Controlled chloride movement across membranes is essential for a variety of physiological processes ranging from salt homeostasis in the kidneys to acidification of cellular compartments. The CLC family is formed by two, not so distinct, sub-classes of membrane transport proteins: Cl(-) channels and H(+)/Cl(-) exchangers. All CLC's are homodimers with each monomer forming an individual Cl- permeation pathway which appears to be largely unaltered in the two CLC sub-classes. Key residues for ion binding and selectivity are also highly conserved. Most CLC's have large cytosolic carboxy-terminal domains containing two cystathionine beta-synthetase (CBS) domains.

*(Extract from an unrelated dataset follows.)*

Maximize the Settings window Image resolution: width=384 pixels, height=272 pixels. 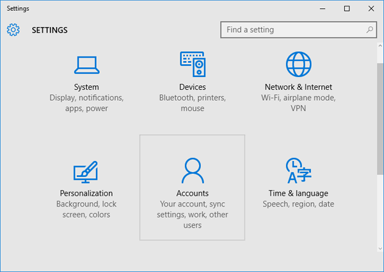[347, 8]
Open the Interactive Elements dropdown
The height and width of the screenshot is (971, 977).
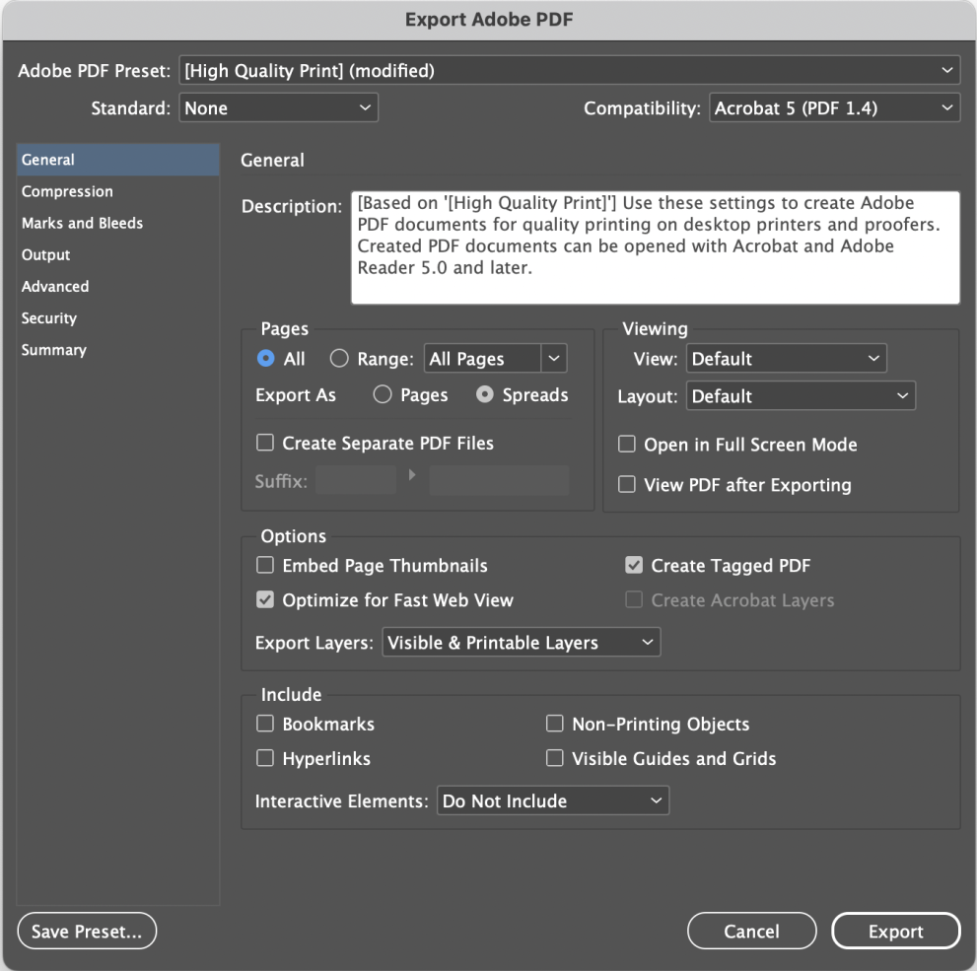(552, 800)
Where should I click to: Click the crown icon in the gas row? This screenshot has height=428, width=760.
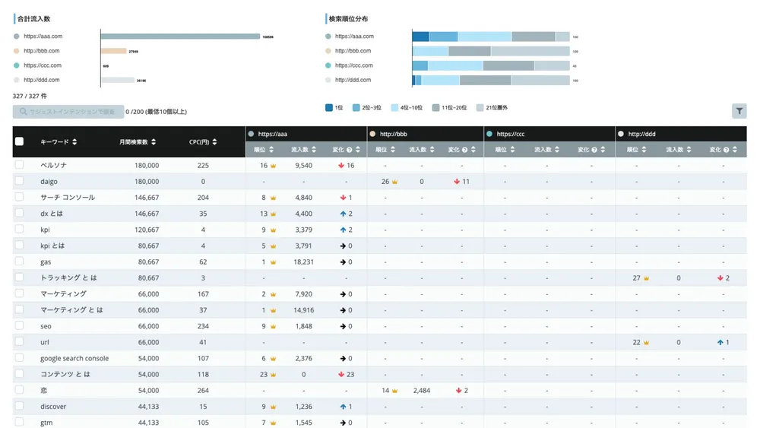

The C-termini are critical regulators of protein trafficking and directly modulate Cl- by binding intracellular ATP, H+ or oxidizing compounds. This review focuses on the recent mechanistic insights on the how the structural similarities between CLC channels and transporters translate in unexpected mechanistic analogies between these two sub-classes.

Figure 1

CLC structures. A) The CLC-ec1 dimer is viewed from the plane of the membrane in cartoon representation. Glu_in and Glu_ex are shown in red spacefilling models, Tyr_cen and Ser_cen are shown in yellow spacefilling models. Green spheres represent bound Cl⁻ ions. The green and red dashed lines respectively represent the putative Cl⁻ and H⁺ pathways through CLC-ec1. B) Ribbon representation of the CLC-5 cytoplasmic domain in the ATP bound form. The ATP molecule is shown as a CPK model.